Возле саней толпятся бойцы. Они ловят озорные подмигиванья, они не сдерживаются, хохочут, пошучивают:
— Ну и груз!..
— Вот это кладь!.. Мягонькая!.. Глядите, ребята, не проквасьте баб–то.
— Кабы не скисли!.. Вы их перетряхивайте почаще! Почаще!
— Хо–хо! Вот энту, колоду–то толстую, ее пуще трясите!.. Хо–хо!..
Тот, с луковкой, обросший щетиной, оборачивается к изгальщикам:
— Вы пошто глотку дерете? Это вам не тиатор, не представленья! Заткнитесь–ка!..
Не унимается хохот. Где уймешь шутников!
Возницы кричат на лошадей, дергают вожжи, чмокают. Тронулся обоз.
Под улюлюканье, под свист, под хохот уезжают женщины. Те, что шли еще недавно в другом обозе, тогда озорно–веселые, сытые, с надеждами, с планами: Харбин, шантаны, иностранцы!..
Уползает обоз. Скрипит, поскрипывает, потрескивает по длинной, по кривой, изгаженной, шумной многолюдной улице. Скрывается за настежь раскрытой поскотиной. Сползает на дорогу. Туда — где город.
Еще шутят оставшиеся, еще мнут баб. Срамно, гадливо насмехаясь над ними (и вспыхивает самцовое, мужичье в глазах), а потом расходятся. К настоящему, к трудовому, к боевому возвращаются. Куда–то отбивает Коврижкин, командир, добровольцев. — Что–то замыслил хитрый и знающий…
Второй это обоз — тот, который весело провожала коврижкинская стая — второй этот обоз, который — с бабами.

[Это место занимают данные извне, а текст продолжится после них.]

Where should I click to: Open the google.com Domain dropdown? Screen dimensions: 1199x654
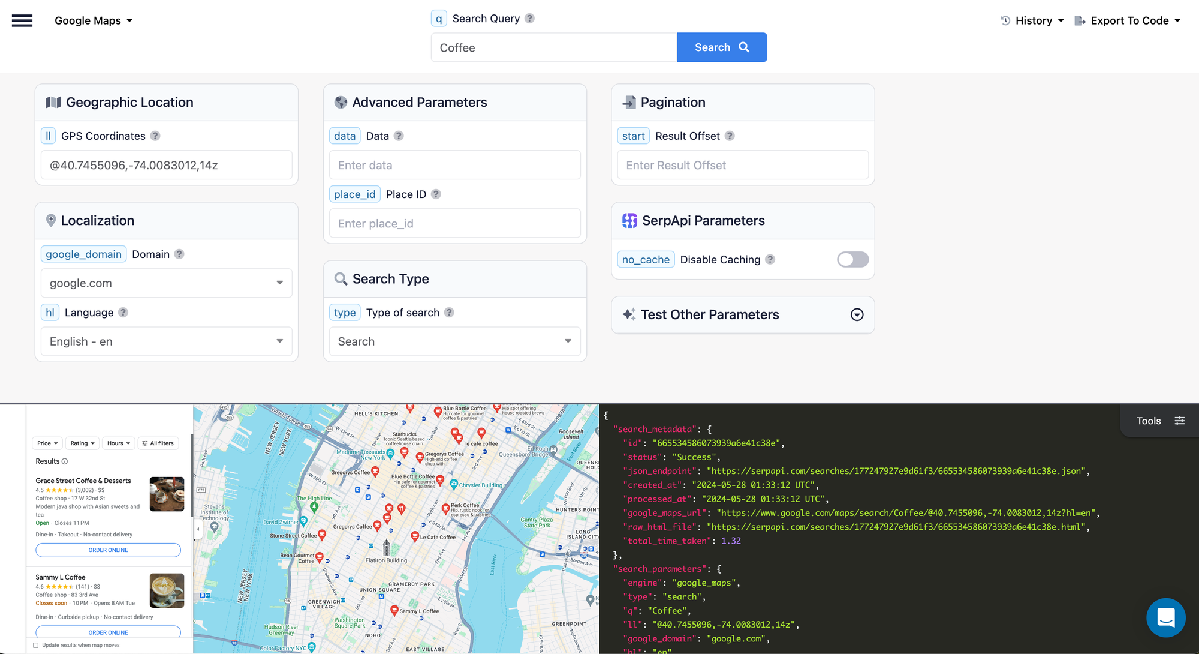(x=166, y=283)
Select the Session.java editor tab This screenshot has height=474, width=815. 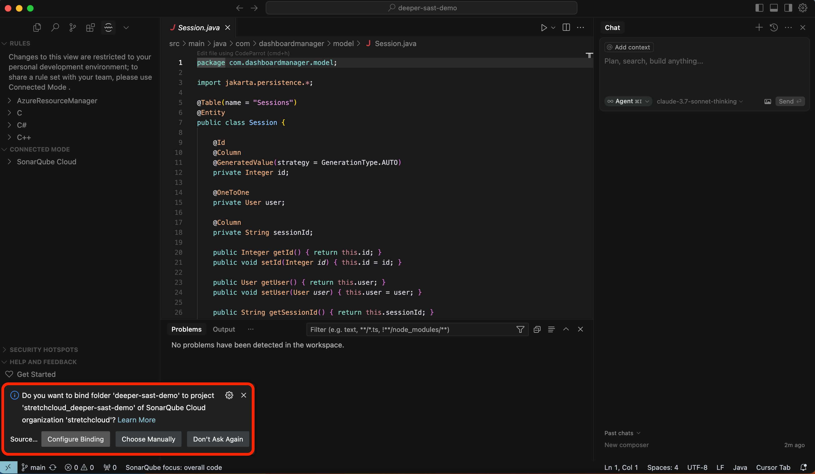[199, 27]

Раньше был отправлен иной. Раньше под сильным конвоем вывели из избы–тюрьмы пленных офицеров. И молчали бойцы, также любопытно, жадно сгрудившись вокруг стражи… Молчали — и, метко запоминая, разглядывали.
Выходили, не глядя по сторонам, шаря взглядами где–то вниз, под ногами, бледные, оплывшие, желтые. Выходили, утратив бодрую осанку, молодцеватость, шик. Выходили офицеры — переставшие быть офицерами: просто озабоченные большою (ах, какой необхватно–большою!) заботой, усталые, грязные, плохо поевшие люди. Рассаживались по саням. Втискивались меж конвоирами, жались, сжимались. Не видели, но чувствовали (как не почувствовать! — острые, колющие!) тяжелые упорные взгляды молчащих и значительных в молчании бойцов коврижкинских.
Скрипели, попискивали, потрескивали сани, уползал обоз. Туда — где город…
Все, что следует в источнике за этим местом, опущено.